Following the appeal, President Uhuru Kenyatta promised to convene talks in order to resolve the matter saying Iria’s concerns were justified.
“Water is life. We must ensure Murang’a residents get water even as Nairobi residents do. Everyone must get their right and I have no doubt in my mind that we will find a lasting solution,” the Head of State undertook.
Under Part II of the Fourth Schedule of the Constitution, county governments are mandated to provide water and sanitation services as well as storm water management services in built-up areas.
It is based on the provision that the Murang’a County Assembly vowed in September to institute measures to ensure the county governments receives 25 per cent of revenues generated from selling water to Nairobi.
The Assembly threatened to disrupt the ongoing construction of the Sh6.8 billion Northern Collector Tunnel if the proposal is declined.
Water management has in the recent past evolved to become a thorny issue with inadequate rains precipitating of water shortages.
Diminishing water levels in Ndakaini had in the second quarter of the year triggered a water crisis in Nairobi forcing the City County to announce water rationing.
The situation improved late June when Governor Mike Sonko announced improved water levels (90 per cent) in Ndakaini.
Nairobi’s water demand is estimated to be about 770,000 cubic meters daily.
The county faces a daily water deficit of about 244,000 cubic meters given that city administration is only able to supply 526,000 cubic meters.
A similar situation is replicated nationwide, the country operation on a 350 cubic meter per capita water deficit annually.
Studies put the current national water supply at 647 cubic meters per capita annually against a globally recommended threshold of 1,000 cubic meters per capita.
In March this year, the Ministry of Environment and Forestry announced plans to reforest an estimated 500,000 acres of land in water catchment areas to forestall a national water crisis in the near future.
The ministry also announced plans to double the country’s forest cover by 2022 from the current 7 per cent (official estimates) to 15 per cent.
The current estimate of national forest cover was published by the Kenya Natural Resources Alliance (KeNRA) in 2017, the agency reporting an improvement from 5.3 per cent in 2013.
Illegal logging and human settlements in government-listed forests however poses a threat to ongoing efforts to plant 235 million new seedlings by 2022.
Between 1990 and 2005, for instance, World Bank reported that Kenya lost an average of 12,600 hectares annually.

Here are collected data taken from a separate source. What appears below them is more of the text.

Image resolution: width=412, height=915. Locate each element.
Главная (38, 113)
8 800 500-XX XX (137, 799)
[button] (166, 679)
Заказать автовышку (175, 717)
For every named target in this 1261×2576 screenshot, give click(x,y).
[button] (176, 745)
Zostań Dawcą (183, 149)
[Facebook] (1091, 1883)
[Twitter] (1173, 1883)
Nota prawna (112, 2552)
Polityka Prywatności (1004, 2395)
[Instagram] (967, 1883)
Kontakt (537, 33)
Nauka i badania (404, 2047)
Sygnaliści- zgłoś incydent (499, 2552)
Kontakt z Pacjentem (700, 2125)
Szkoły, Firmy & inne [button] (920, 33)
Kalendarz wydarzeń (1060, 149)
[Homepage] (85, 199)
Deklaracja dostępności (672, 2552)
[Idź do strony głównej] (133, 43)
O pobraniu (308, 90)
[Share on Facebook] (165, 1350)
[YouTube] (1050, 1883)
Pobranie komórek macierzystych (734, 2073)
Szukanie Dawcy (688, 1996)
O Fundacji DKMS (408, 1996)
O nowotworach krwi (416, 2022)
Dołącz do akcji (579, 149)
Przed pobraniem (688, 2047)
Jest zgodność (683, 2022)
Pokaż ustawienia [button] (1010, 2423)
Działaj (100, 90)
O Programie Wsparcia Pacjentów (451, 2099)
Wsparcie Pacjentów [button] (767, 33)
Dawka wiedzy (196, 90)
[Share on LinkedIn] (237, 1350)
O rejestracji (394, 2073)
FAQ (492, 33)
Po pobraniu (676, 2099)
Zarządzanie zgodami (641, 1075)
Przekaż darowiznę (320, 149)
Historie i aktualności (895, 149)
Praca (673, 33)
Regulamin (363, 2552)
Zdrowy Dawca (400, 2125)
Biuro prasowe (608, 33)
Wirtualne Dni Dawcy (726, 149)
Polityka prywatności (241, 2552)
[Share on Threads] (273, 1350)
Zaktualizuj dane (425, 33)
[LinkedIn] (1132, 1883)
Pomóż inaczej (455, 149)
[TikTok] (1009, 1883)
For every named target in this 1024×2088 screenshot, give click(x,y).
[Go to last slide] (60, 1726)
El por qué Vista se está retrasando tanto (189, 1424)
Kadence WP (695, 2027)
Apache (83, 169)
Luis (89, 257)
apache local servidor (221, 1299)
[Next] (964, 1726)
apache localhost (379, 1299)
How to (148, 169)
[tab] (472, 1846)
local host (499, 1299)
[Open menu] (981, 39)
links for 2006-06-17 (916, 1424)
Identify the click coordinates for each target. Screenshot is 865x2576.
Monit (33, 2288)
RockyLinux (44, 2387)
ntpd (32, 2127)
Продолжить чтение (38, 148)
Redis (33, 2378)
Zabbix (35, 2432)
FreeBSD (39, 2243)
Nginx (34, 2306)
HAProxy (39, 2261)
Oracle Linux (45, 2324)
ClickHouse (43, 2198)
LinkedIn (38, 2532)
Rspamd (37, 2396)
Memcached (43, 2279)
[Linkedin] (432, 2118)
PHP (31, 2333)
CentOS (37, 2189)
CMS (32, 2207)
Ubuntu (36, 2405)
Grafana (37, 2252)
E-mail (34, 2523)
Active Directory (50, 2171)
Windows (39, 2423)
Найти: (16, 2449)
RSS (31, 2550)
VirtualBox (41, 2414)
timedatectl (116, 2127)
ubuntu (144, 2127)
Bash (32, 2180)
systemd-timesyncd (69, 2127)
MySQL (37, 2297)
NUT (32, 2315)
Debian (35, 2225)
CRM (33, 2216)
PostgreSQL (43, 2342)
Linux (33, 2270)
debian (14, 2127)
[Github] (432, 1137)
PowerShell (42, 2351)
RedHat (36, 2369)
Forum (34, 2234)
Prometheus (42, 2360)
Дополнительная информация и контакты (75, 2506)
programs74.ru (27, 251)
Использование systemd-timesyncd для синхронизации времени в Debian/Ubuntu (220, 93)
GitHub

Data compiled by the Kenya National Bureau of Statistics based on the 2009 national census showed 65 per cent of the country’s population was dependent on wood for fuel, a situation that is seen as a catalyst to deforestation.
The National Government in February moved to address the imminent dangers posed by unregulated tree harvesting with Deputy President William Ruto declaring a 90-day moratorium on logging on.
“Deforestation, degradation, and encroachment of water towers and other catchment areas coupled with uncontrolled human activities including wanton logging have threatened and undermined our country’s capability to ensure food security,” Ruto said on February 24 2018.
The government further extended the moratorium in May last year for a period of six months.
Kitui Governor Charity Ngilu instituted similar measures early last year banning the burning, selling, and transportation of charcoal within the county.
Under the Kitui County Charcoal Management Act (2014), the Eastern Kenya County established a Charcoal Management Committee which would vet and approve applications by charcoal producers.
The law sets a regulatory framework that required charcoal to be backed in bags with traceable codes to monitor contravention of laid down guidelines.
Under the law, the County Executive is empowered to revoke licenses issued to charcoal producers as well as monitor tree planting events by the Charcoal Producer Associations.